Segundo porque las dos causas de excusa de las penas previstas, fueron colocadas allí al influjo de una era en la cual estaba en boga el desprecio por la vida humana. El siglo XX transcurrió bajo la marca de los genocidios: genocidio armenio, genocidio ucraniano, genocidio socialista nacional alemán, secuencia de genocidios del “socialismo científico” hasta por lo menos el genocidio de Cambodia, el genocidio de los tutsis, y el “genocidio censurado”, el de  mil millones de víctimas exterminadas mediante el aborto.

Gracias a Dios, la generación que está entrando en el escenario de la Historia, harta de los baños de sangre, viene comprendiendo el valor de la vida humana, y de manera creciente. En esta década inicial, la propensión social se manifiesta restringiendo progresivamente el aborto. La mitad de los participantes de laMarche pour la Vie, en Paris, Francia, el 17 de enero, tenía menos de treinta años de edad; la mitad de los 300.000 participantes de laMarch for Life de Washington, EEUU, el 21 de enero, tenía menos de treinta años. Una nueva encuesta nacional en ese país, hecha 35 años después de la decisión de la Suprema Corte en el juicio Roe v. Wade, por la cual se permite el asesinato prenatal, muestra que la fuerte mayoría de los estadounidenses considera al aborto “morally wrong", moralmente malo. El 58% de los llamados “Millennials” (que tienen entre 18 y 29 años) lo consideran malo; lo mismo el 51% de los “Baby Boomers” que están entre los 45 y los 64 años; la “Generation X” de entre 30 y 44, es similar a los “Millennials” pues  60%  considera al aborto “morally wrong”. Y  más de 6 en cada 10 de los de la “Greatest Generation” formada por mayores de 65 años, precisamente aquellos cuya existencia más ha agobiado el bombardeo de la propaganda de los promotores de esa Cultura de la Muerte, ya piensan lo mismo. Esta es la tónica del Siglo XXI.( )
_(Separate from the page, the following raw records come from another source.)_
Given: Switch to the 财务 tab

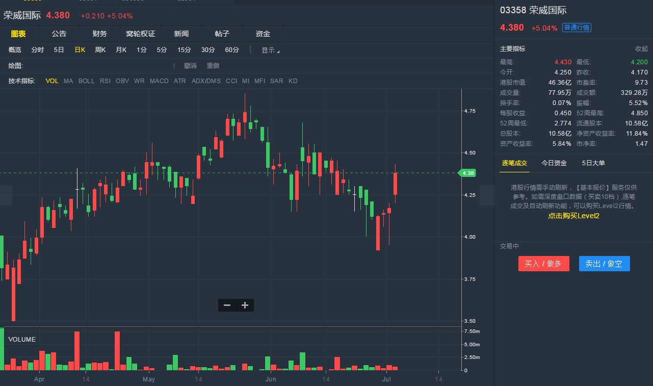Looking at the screenshot, I should pos(99,34).
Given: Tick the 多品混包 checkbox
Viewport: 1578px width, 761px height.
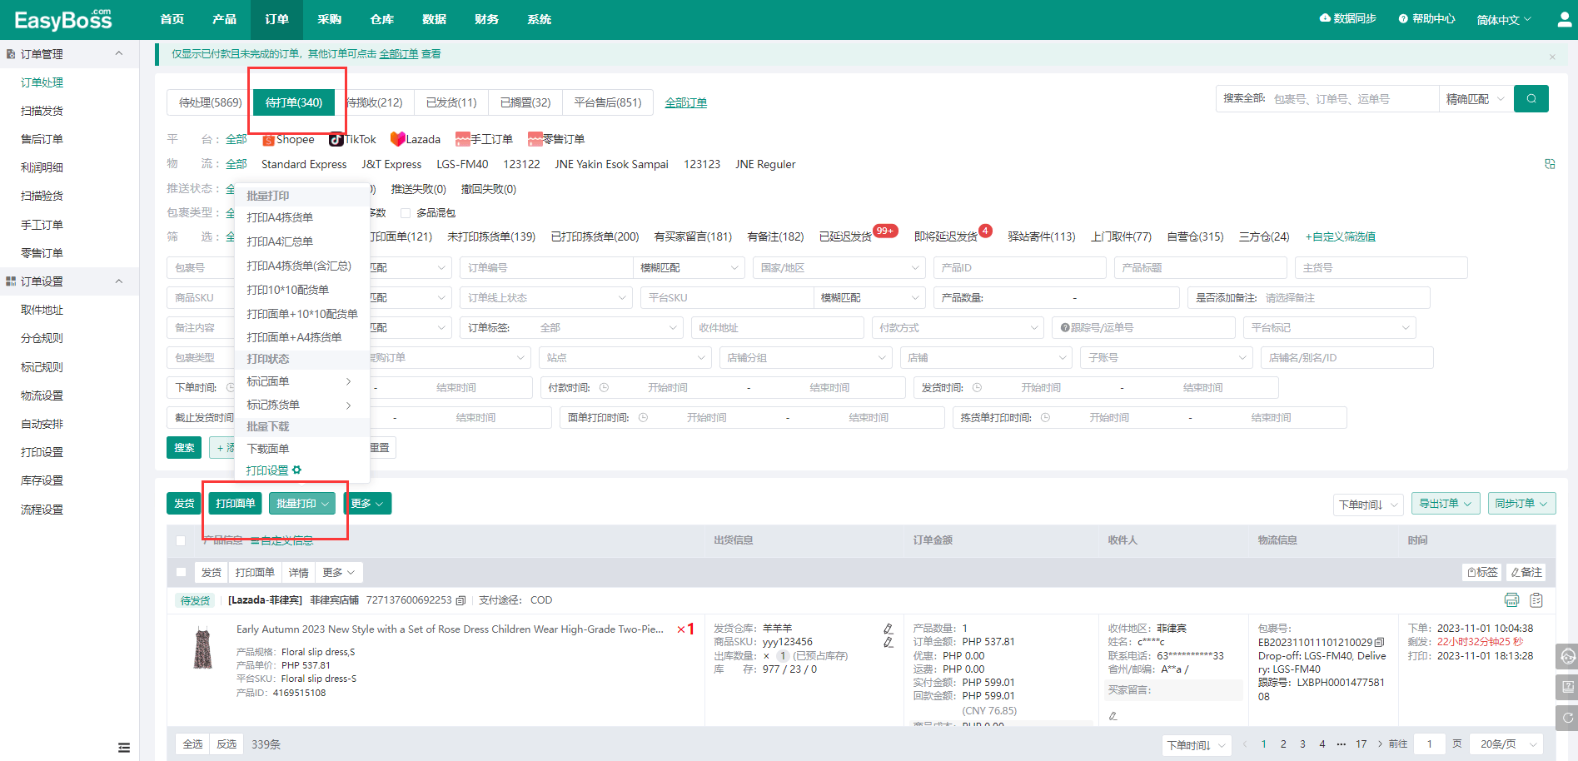Looking at the screenshot, I should point(406,213).
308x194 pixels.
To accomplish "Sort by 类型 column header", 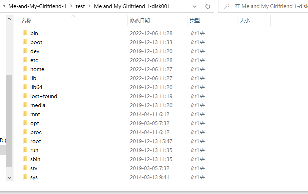I will click(x=195, y=21).
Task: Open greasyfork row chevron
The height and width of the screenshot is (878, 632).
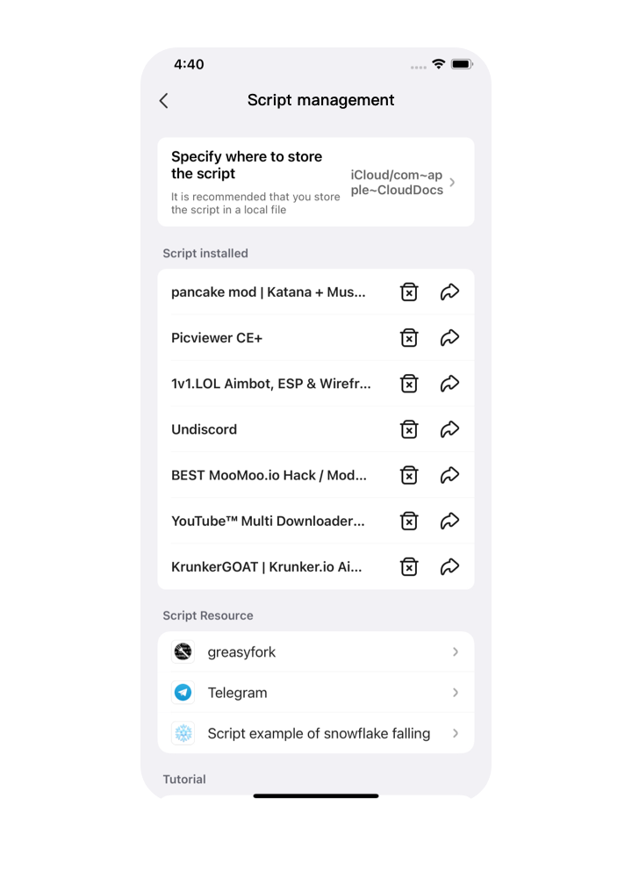Action: tap(456, 651)
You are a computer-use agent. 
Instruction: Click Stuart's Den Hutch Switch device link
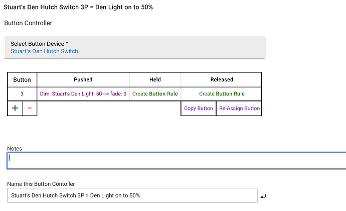[44, 51]
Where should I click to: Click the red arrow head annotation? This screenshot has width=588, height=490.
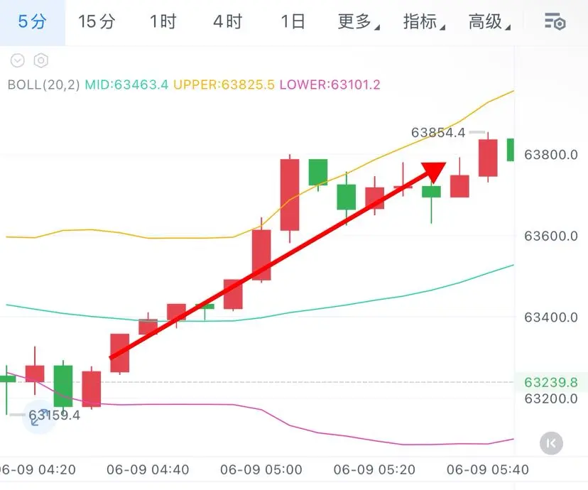[434, 172]
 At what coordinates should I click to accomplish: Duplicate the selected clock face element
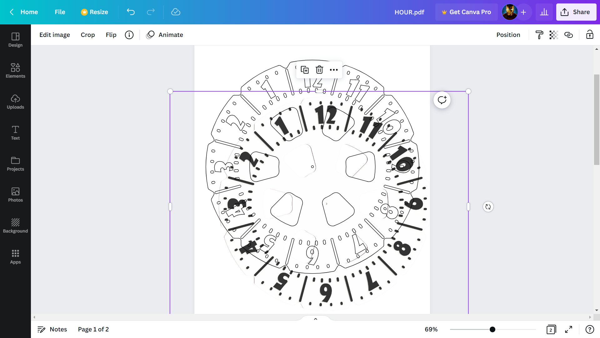point(305,70)
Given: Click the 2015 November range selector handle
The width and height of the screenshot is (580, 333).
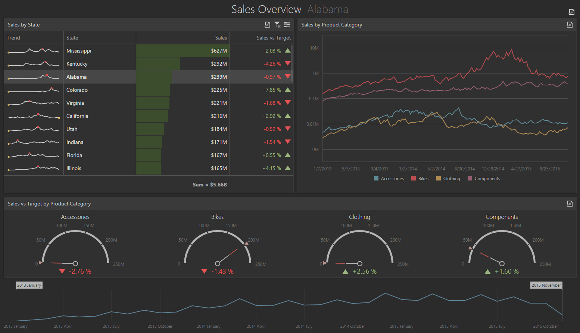Looking at the screenshot, I should pos(546,285).
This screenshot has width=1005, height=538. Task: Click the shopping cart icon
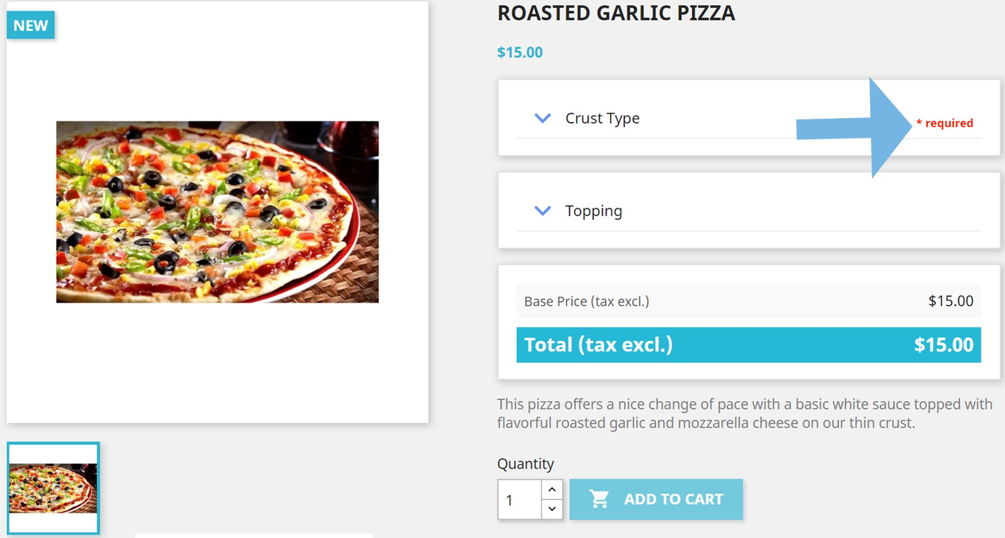(599, 499)
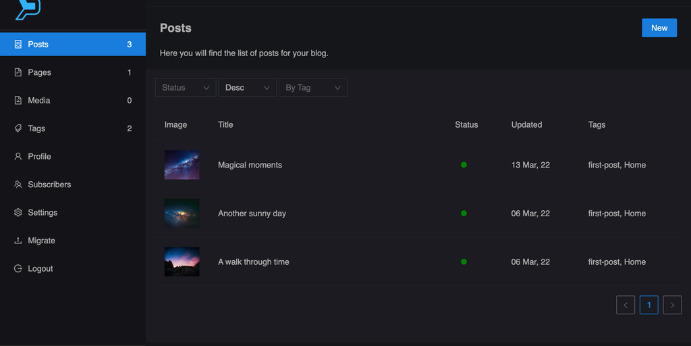This screenshot has height=346, width=691.
Task: Open the "Another sunny day" post
Action: click(x=252, y=214)
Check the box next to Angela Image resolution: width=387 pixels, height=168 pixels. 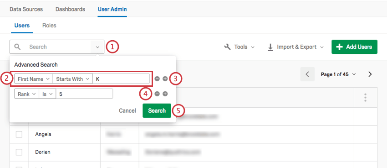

Tercero, porque afortunadamente también en nuestra Argentina ha crecido el respeto a la vida y el rechazo a la idea de que sea el gobierno quien decida cuales deben ser matados…

Dos placas han tapado definitoriamente la materia. El Dictamen del 26 de noviembre de 2008 de la Academia Nacional de Ciencias Morales y Políticas, cuando rechazó el proyecto de un grupo de diputados para modificar el Código Penal, el que muestra a los legisladores la incompatibilidad de proyectos de ley que extiendan la impunidad de ciertos casos de aborto—adjudicada por las primitivas excusas absolutorias en el artículo 86 del Código Penal— con nuestras normas constitucionales que amparan la vida inocente. La Academia Nacional de Ciencias Morales y Políticas dictaminó que va contra la Constitución la cual ampara "de modo irrestricto al niño por nacer desde el instante de su concepción". Y además, el extraordinario trabajo “El aborto en el derecho positivo argentino” del Dr Ricardo Bach de Chazal (Editorial: El Derecho; ISBN: 9789509805118), noblemente presentado en el Honorable Senado de la Nación. Una obligatoria obra que se destaca por la mesura escolástica con que el autor trata los argumentos adversarios, sin entrar prácticamente nunca en el terreno ad hominem y además de indispensable en toda biblioteca como volumen de consulta permanente y seguro, es único por la extensión temática y por zanjar definidamente la cuestión. Bien se puede decir que hoy día, quien en nuestro país pretende alzarse en esta delicada materia, intentando soslayar “El aborto en el Derecho Positivo argentino”, se descalifica por sí solo.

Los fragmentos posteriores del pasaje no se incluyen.